Your task —
Using the records below, find every line that includes "This" and copy it.

Stored records:

◆ ◆ ◆ ◆

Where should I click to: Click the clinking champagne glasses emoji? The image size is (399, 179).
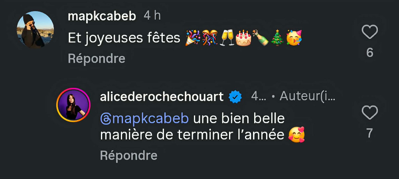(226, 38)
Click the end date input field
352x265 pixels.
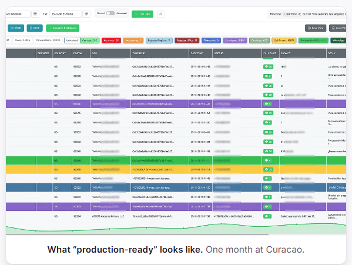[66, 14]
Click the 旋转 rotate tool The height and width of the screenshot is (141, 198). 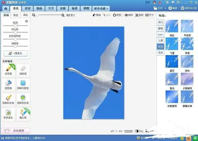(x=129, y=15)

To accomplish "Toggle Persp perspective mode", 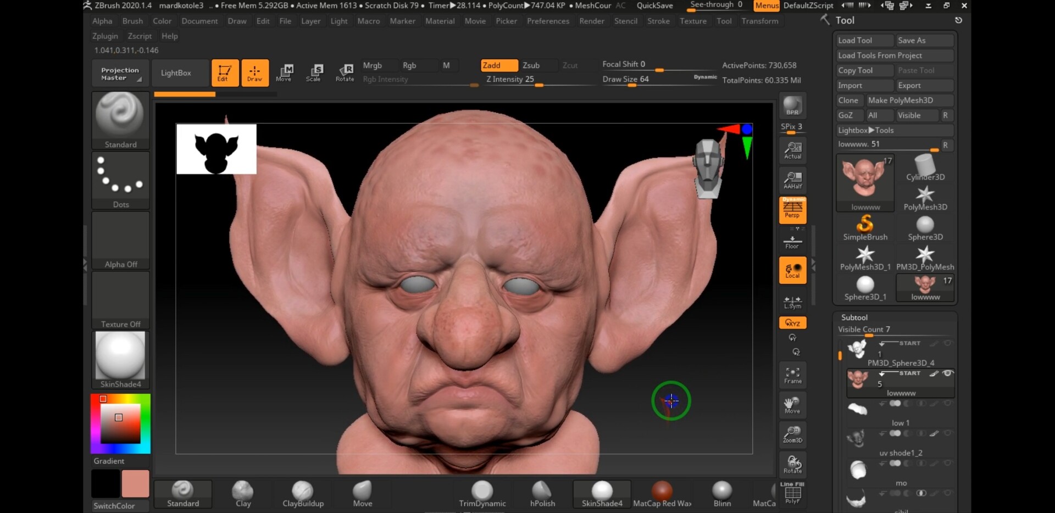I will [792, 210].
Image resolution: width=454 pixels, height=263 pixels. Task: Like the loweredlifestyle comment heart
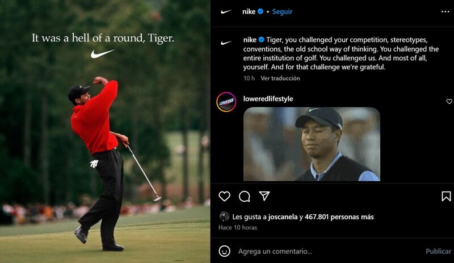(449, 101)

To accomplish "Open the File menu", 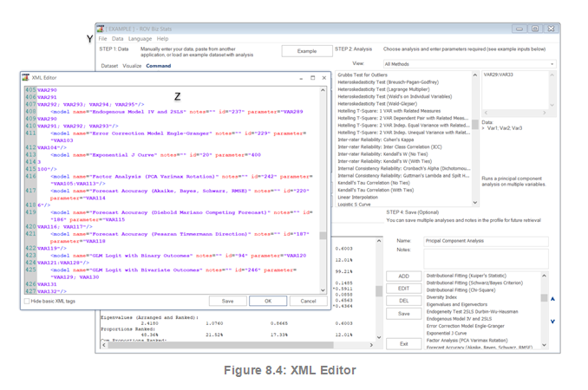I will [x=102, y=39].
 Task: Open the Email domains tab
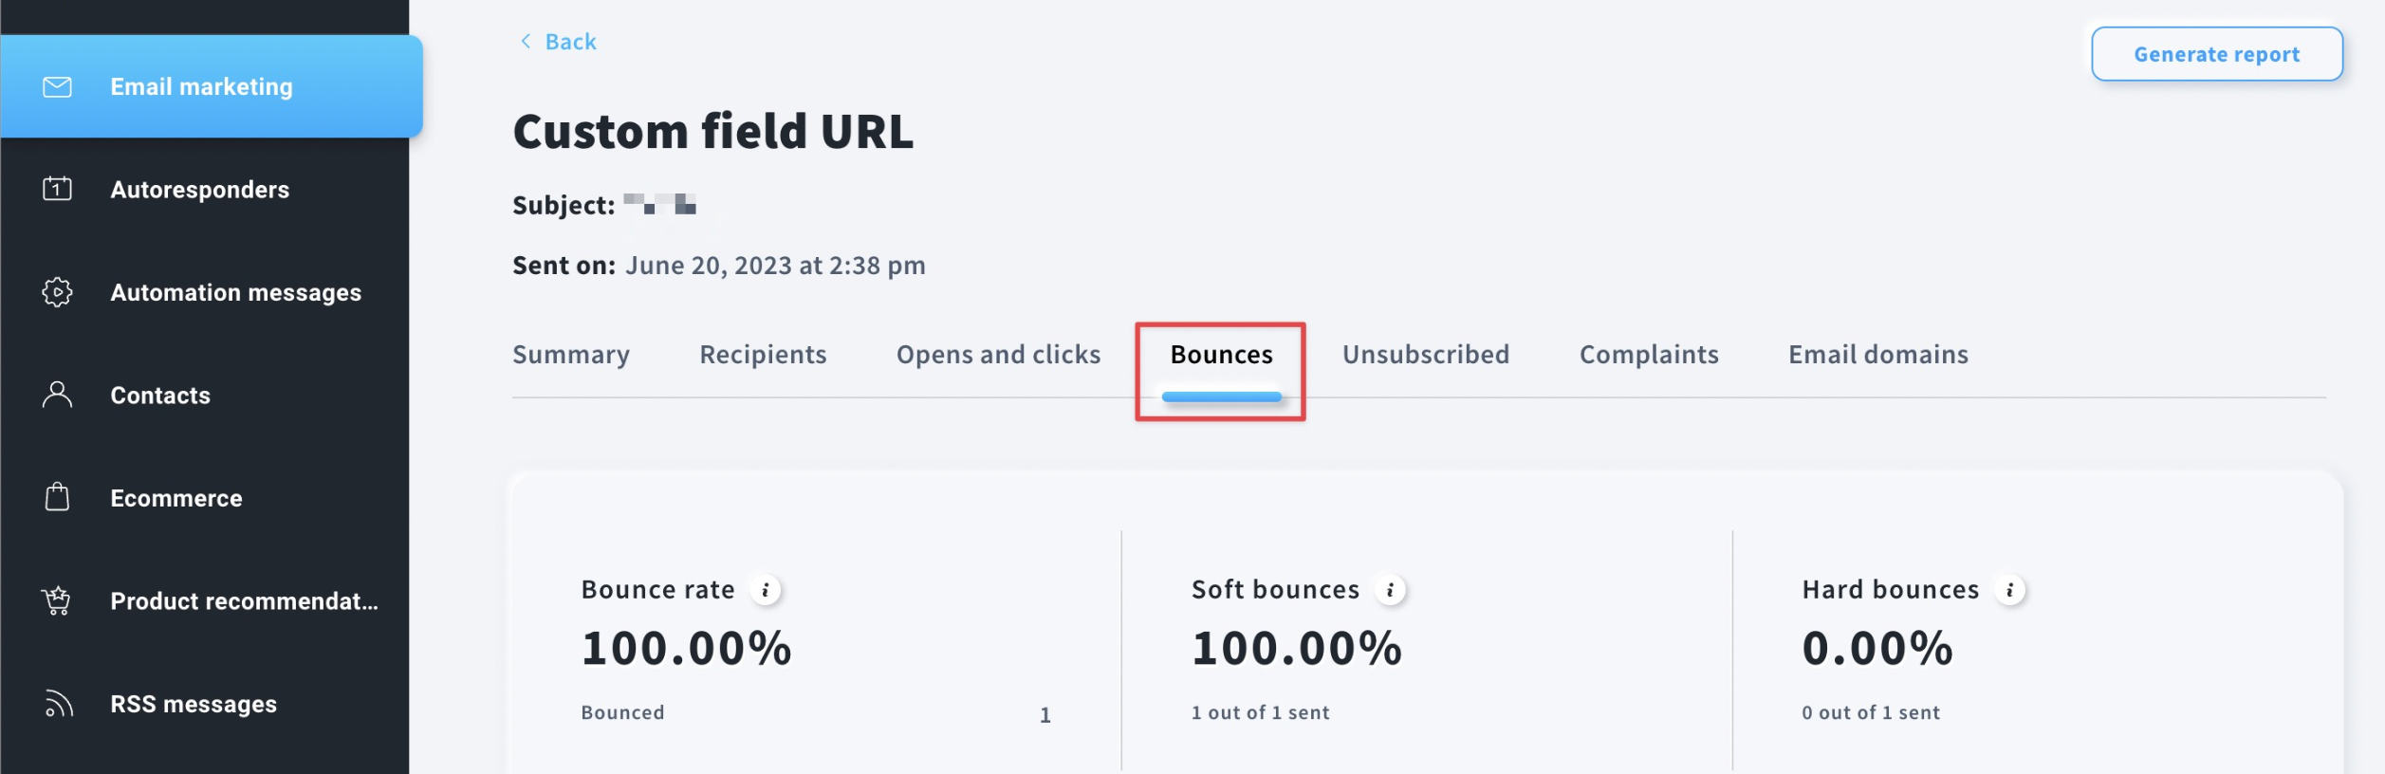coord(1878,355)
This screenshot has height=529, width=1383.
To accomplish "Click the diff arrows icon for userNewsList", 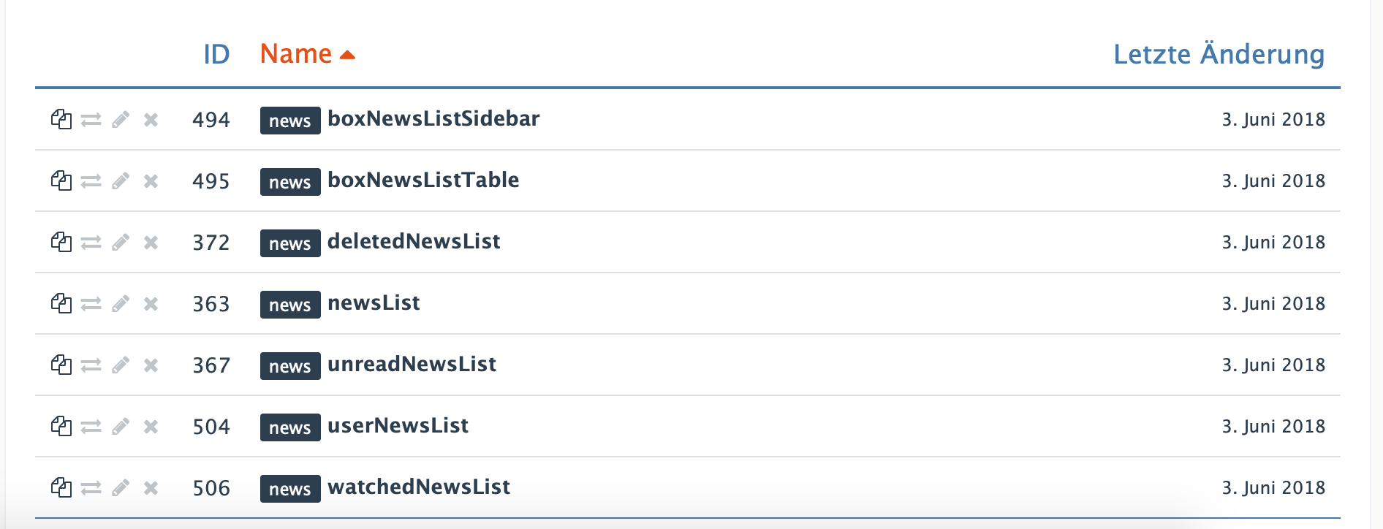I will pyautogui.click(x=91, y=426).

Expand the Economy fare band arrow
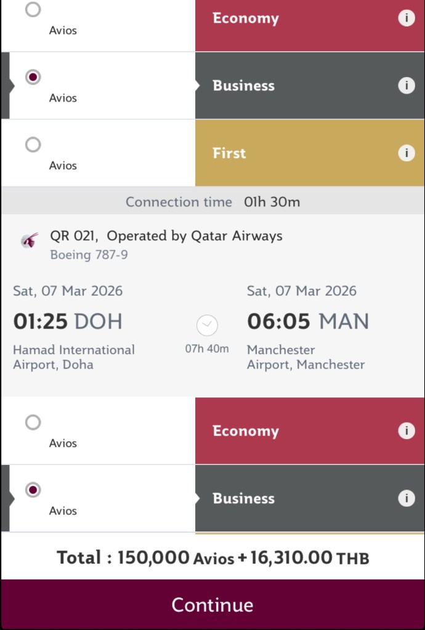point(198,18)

◆ ◆ ◆ ◆

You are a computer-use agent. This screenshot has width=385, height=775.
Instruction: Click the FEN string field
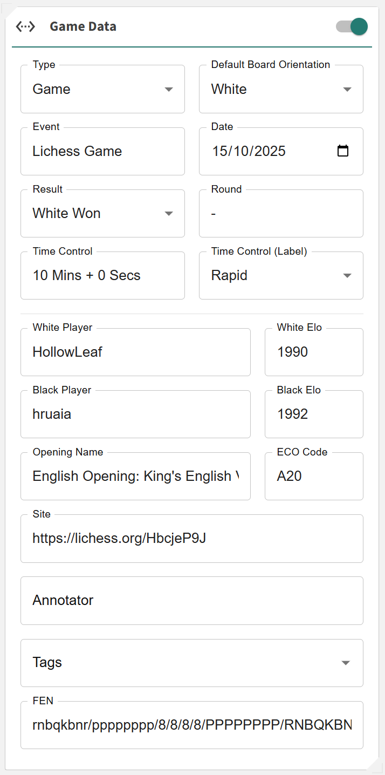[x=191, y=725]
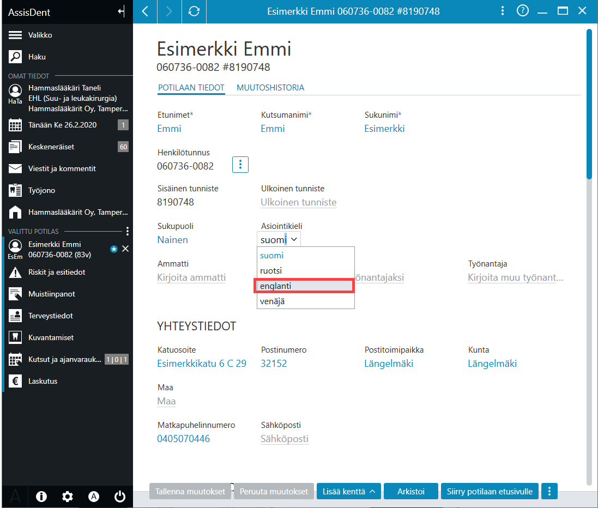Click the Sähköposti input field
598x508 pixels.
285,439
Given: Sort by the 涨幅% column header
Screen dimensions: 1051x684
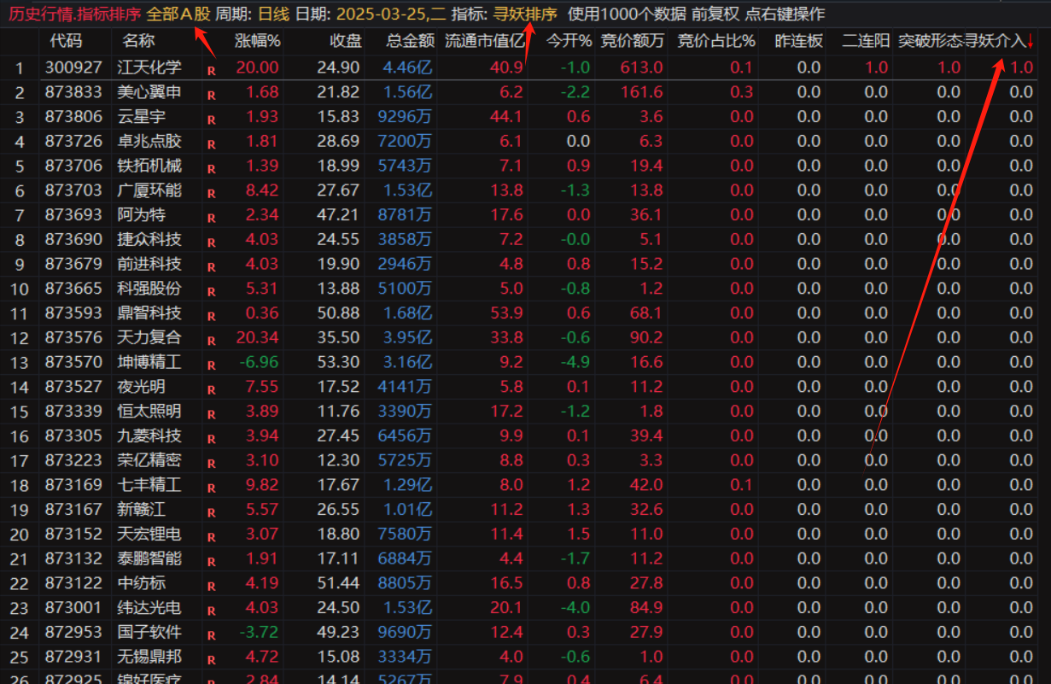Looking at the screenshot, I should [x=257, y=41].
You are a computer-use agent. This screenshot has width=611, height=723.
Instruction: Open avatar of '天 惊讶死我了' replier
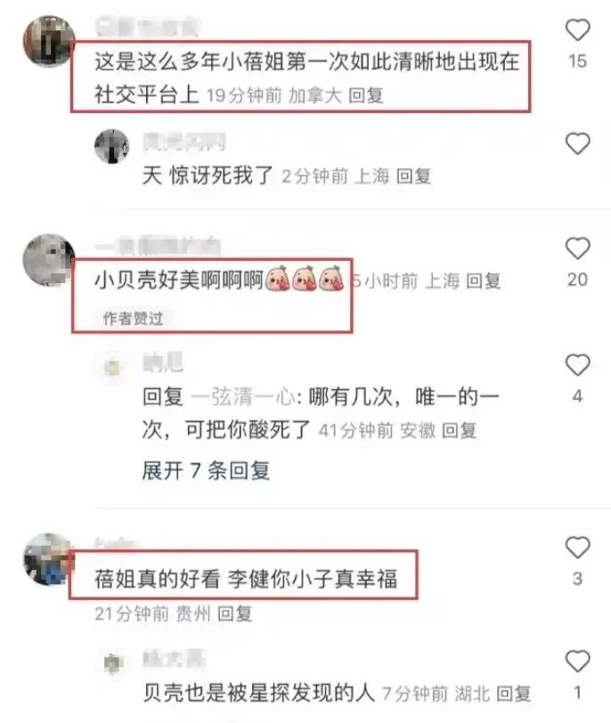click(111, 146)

◆ ◆ ◆ ◆

Exercise output —
This screenshot has height=529, width=1383.
You are a computer-use agent. This screenshot has width=385, height=775.
You are a computer-use agent. This screenshot has width=611, height=723.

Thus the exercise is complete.